In 1990, Hazell joined Chase Investors, and shortly thereafter the company sold its asset management department to UBS. “They said I could work in New York or London, and I had been desperately keen to work in New York, so that’s what I did.”
She worked as a portfolio manager at UBS for a number of years, gaining a degree at NYU along the way, and after the firm’s merger with Swiss Bank, she joined the fixed income asset management firm FFTW. “I moved from managing portfolios to the client service and business development side, taking on more responsibilities along the way, until 2008 when I became CEO of FFTW.”
In 2011, she joined HSBC as CEO of its Asset Management business in North America. “The pinnacle of my career is right now, and when I think about my achievements, it’s not so much what I’ve become, but that I’ve managed to stay true to myself that makes me proud,” she said.
“It’s being fair and doing what’s right. I haven’t lost myself in the industry. I’ve retained my personal integrity along the way. It really informs who I am as a leader. It’s never been any other way for me.”
Currently, Hazell is engaged in building out the firm’s business in the US. “It’s a very competitive market,” she said. “I love my job – I only joined HSBC last year and I love coming to work every day.”
“There are loads of issues out there right now,” she continued. “Just open the newspaper. When it comes to wealth accumulation, the responsibility of the financial industry is to help people invest appropriately. I don’t think that everyone sees it as a responsibility, and I think it is.”
The other issue Hazell is concerned about is diversity in the industry. “My goal is one day for the team to reflect diversity in society. We have to hire based on skill sets, but we have to work on interviewing a broad range of people in the financial services. We need diversity on the bench from the start – and that’s a real challenge in our industry.”
Creating a Legacy of Change
“First of all, there are a lot of challenges. We are trying to create an environment where people are judged by what they do, rather than who they are,” Hazell said. “There are a lot of unconscious biases in place, that people don’t realize are there. In a big company like ours, we have made a commitment to diversity, but there is a lot more to do, not just with regard to gender, but all differences – people with disabilities, the LGBT community, and racial diversity, to name a few.”
“Organizations in our industry have been created by men and for men, but men are different than women. We have to understand and create a working environment that allows women to be women and men to be men.”
Hazell advised women who are new to the industry to be confident. “Put your hand up,” she said.
She also suggested that young people keep an open mind. “A lot of young people have their whole career path planned out by the end of college. It’s not going to happen that way. Keep your eye out for opportunities and take risks. In a 30-year career, you spend the first ten learning, the next ten doing, and the next ten giving back.”
She added, “Don’t think you can compromise what you believe in for what you do.”
Hazell encouraged experienced women to reach out to the next generation. “Senior women have a responsibility to help bring about this culture change. Give back, mentor, and help change that imbalance. I hope that continuing this work will be part of my legacy,” she said.

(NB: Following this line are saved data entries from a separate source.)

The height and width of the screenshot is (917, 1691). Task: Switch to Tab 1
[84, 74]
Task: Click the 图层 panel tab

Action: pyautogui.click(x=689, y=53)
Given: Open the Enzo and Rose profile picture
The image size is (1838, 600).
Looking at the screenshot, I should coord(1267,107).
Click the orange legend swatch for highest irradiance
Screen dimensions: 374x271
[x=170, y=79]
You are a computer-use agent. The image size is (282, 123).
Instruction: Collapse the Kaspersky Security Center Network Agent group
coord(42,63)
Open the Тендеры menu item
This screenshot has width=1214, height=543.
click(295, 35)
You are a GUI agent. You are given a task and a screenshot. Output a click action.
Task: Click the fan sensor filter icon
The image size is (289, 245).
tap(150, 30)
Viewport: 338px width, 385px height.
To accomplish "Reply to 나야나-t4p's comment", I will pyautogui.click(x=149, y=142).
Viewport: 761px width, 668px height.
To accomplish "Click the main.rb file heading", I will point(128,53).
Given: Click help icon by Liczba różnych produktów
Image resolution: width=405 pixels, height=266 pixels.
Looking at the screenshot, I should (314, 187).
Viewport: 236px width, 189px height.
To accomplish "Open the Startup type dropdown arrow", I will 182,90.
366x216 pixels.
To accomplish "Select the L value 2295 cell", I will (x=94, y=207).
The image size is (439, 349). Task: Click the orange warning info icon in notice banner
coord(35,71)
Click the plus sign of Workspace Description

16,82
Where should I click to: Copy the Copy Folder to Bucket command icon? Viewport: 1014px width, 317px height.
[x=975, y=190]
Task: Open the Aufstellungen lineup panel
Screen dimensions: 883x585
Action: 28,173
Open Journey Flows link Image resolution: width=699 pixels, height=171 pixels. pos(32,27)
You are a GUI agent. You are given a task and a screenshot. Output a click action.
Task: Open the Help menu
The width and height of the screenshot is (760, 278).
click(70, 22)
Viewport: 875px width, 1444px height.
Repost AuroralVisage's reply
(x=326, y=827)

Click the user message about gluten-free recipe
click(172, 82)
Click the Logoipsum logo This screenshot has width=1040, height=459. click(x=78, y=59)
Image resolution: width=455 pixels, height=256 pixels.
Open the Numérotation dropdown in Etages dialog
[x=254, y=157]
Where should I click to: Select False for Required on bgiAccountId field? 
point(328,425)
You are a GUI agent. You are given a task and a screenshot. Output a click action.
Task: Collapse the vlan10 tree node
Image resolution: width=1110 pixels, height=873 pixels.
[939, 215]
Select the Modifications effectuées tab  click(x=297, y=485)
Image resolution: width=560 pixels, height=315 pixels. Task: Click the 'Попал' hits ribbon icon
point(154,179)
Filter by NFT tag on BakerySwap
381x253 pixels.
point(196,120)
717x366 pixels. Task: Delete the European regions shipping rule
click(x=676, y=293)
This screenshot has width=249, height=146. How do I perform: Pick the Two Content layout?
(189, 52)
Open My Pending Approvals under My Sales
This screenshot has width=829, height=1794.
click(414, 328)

HSBC has a very active women’s network and mentoring initiative, which hosts events featuring inspirational women leaders. Hazell said she was particularly moved by a talk by Lilly Ledbetter. “She showed that it doesn’t matter how hard it is, you have to do the right thing,” she explained.
In Her Personal Time
Hazell said she is passionate about education. “Education is what gets people out of poverty, brings people forward, and creates broader diversity,” she said.
She is on the board of Greenwich Village Youth Council, a youth development agency for at risk children in New York City. “A lot of people give up on these kids. The organization creates emotional support and family support and educational support to help them become productive and empowered adults, rather than see themselves as victims,” Hazell explained.